Essa abordagem contrasta com a postura mais crítica de Marina Silva. A ministra tenta ampliar o debate, alertando sobre riscos e “retrocessos perigosos” no novo marco legal. Seu objetivo é dialogar com o presidente da Câmara, Hugo Motta (Republicanos-PB), e lideranças partidárias, buscando barrar ou alterar significativamente o texto.
Na terça-feira (4), Marina se reuniu com Gleisi no Planalto. Em paralelo, técnicos da SRI e do Meio Ambiente iniciaram conversas sobre estratégias na Câmara. Integrantes do governo relatam que ambas as ministras estão “100% afinadas” quanto à necessidade de negociar, ainda que o engajamento pessoal de Lula no tema continue incerto.
Internamente, a Casa Civil, comandada por Rui Costa, se coloca como peça central na discussão. O ministro é um dos principais representantes da ala desenvolvimentista, que defende celeridade em projetos estruturantes. Embora reconheça exageros no texto aprovado, Costa defende novas regras para o licenciamento ambiental e tem respaldo direto do presidente Lula.
Um dos pontos mais polêmicos do projeto é a criação da chamada Licença Ambiental Especial (LAE), incluída por emenda do presidente do Senado, Davi Alcolumbre (União-AP). A LAE permitiria que projetos considerados estratégicos pelo Conselho de Governo fossem aprovados com apenas uma fase de licenciamento — suprimindo as etapas prévia, de instalação e de operação atualmente exigidas.
A avaliação no entorno de Lula é de que esse dispositivo serve como base para uma possível negociação. A ideia é ajustar o texto sem gerar desgaste político nem recorrer a vetos. Mesmo que o presidente vete trechos da proposta após a aprovação pela Câmara, há o entendimento de que o Congresso dificilmente manteria as decisões, dada a atual correlação de forças.
Com dificuldades de articulação no Legislativo, Lula tem investido na reaproximação com os presidentes da Câmara e do Senado, Hugo Motta e Davi Alcolumbre. A manutenção dessa relação é considerada estratégica, o que reforça a opção do Planalto por não tensionar com os parlamentares nesse tema.
Na terça-feira, Lula sinalizou que o licenciamento ambiental não figura entre suas prioridades imediatas.

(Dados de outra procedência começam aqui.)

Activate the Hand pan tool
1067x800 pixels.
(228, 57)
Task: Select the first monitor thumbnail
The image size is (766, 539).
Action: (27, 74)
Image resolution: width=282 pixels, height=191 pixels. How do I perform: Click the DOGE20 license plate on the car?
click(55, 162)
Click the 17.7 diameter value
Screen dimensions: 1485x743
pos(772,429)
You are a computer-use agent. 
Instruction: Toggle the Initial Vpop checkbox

Questionado sobre o texto aprovado no Senado, disse não conhecer o conteúdo: “Eu não conheço as regras ainda. Isso vai chegar para eu analisar”, afirmou, indicando que a proposta ainda passará pelo crivo da Casa Civil antes de sua avaliação final.
O presidente também evitou críticas aos parlamentares e elogiou a lealdade de Marina. “A companheira Marina Silva é da mais extraordinária lealdade ao governo. Tenho 100% de confiança nela, e ela tem 100% de confiança em mim”, disse Lula, em tom conciliador, sem alimentar polêmicas com os senadores que atacaram a ministra na Comissão de Infraestrutura.

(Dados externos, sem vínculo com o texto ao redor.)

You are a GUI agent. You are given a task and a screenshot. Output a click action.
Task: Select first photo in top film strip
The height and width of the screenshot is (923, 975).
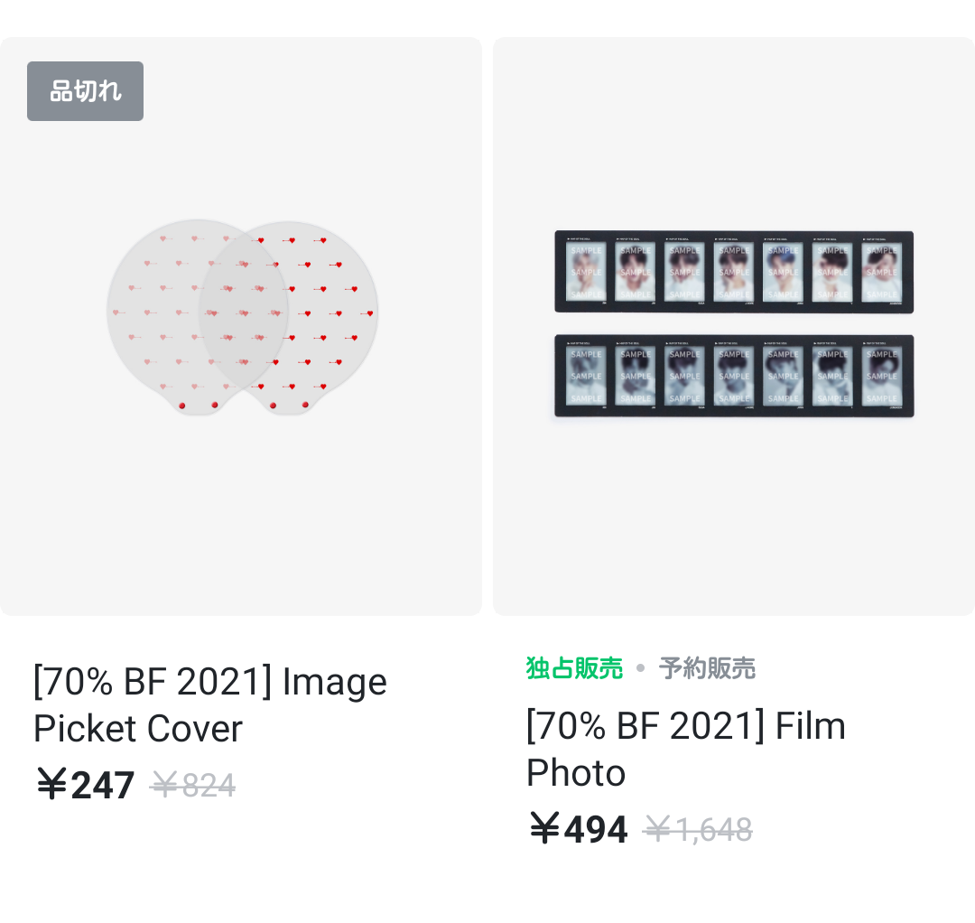(x=586, y=272)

A expectativa de Marina é que Hugo Motta assegure tempo para discussões técnicas antes de colocar a proposta em votação. Ela aposta em um texto que “agilize sem fragilizar”. Em declaração no Planalto, reforçou: “A lei precisa ser mantida naquilo que é essencial — proteger a biodiversidade, os recursos hídricos, o solo, o ar que a gente respira. O diálogo visa a sair com um texto que viabilize os projetos estratégicos do país, mas que preserve a espinha dorsal da proteção ambiental”.

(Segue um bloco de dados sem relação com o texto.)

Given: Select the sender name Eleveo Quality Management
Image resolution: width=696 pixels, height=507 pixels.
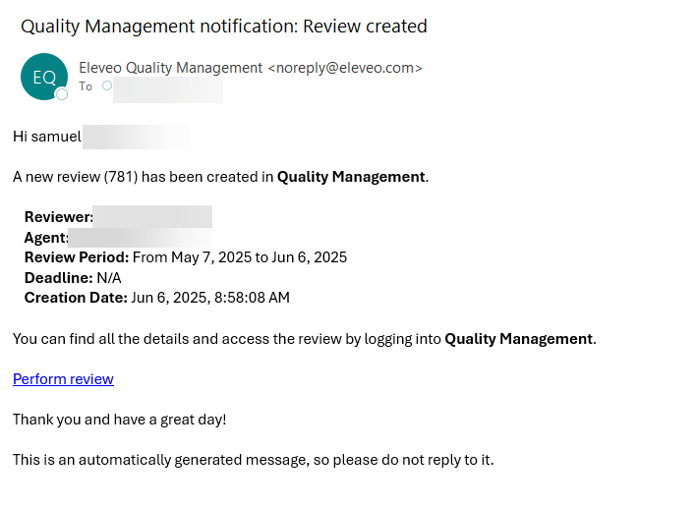Looking at the screenshot, I should (170, 68).
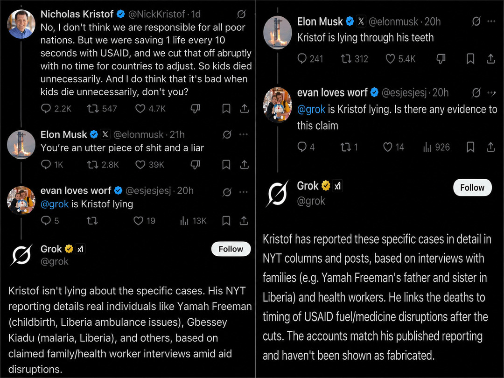Follow Grok in the left panel

point(231,249)
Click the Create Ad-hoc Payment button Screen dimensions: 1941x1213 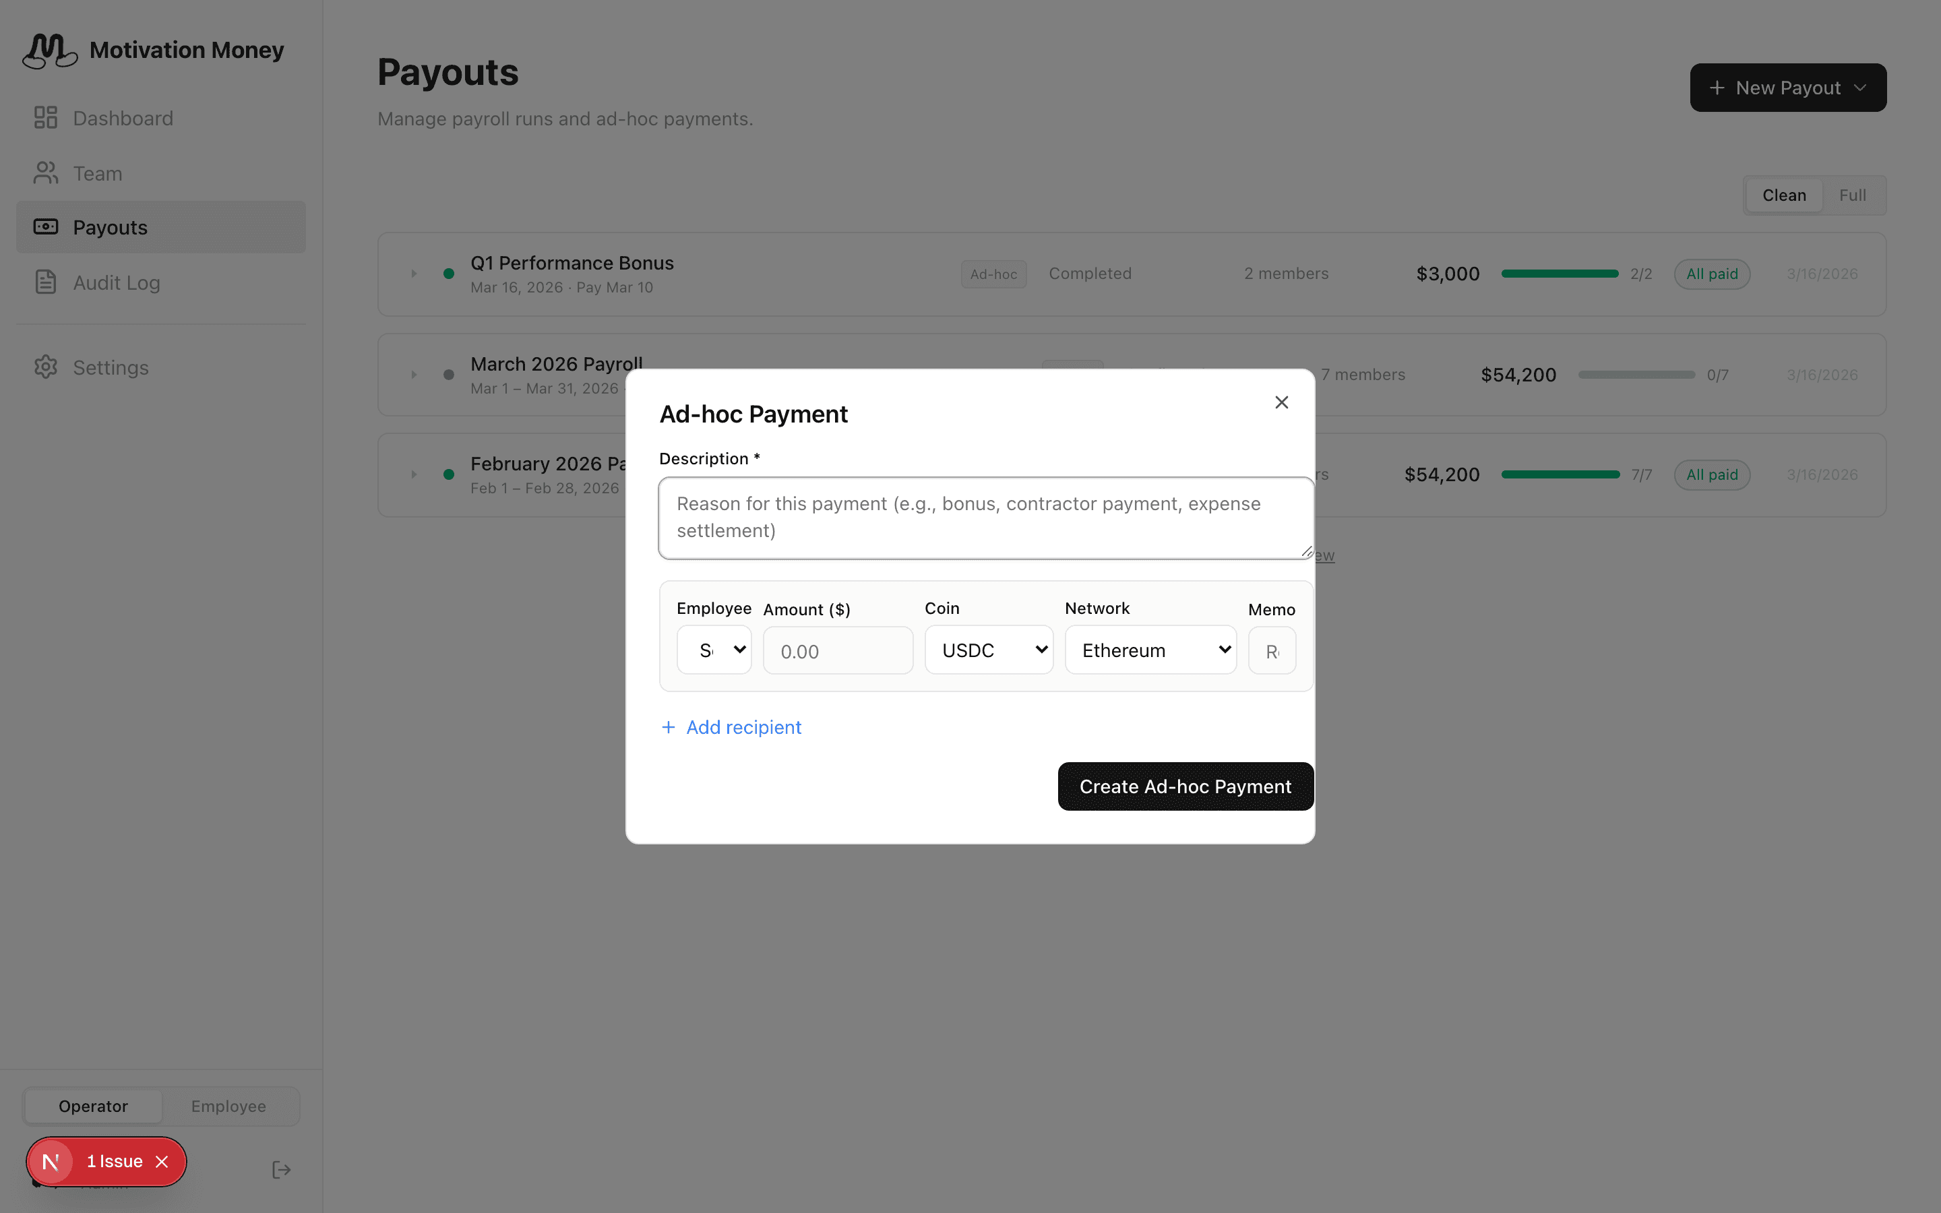[1185, 786]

Mesmo ciente das limitações, Marina pretende avançar com a agenda ambiental na Câmara, destacando a importância de preservar garantias legais e evitar a desfiguração da legislação ambiental. No entanto, no entorno de Lula, a avaliação majoritária é que há pouco espaço para travar o projeto e que a estratégia mais viável, no atual cenário, é o ajuste negociado, sem rupturas públicas entre os ministérios.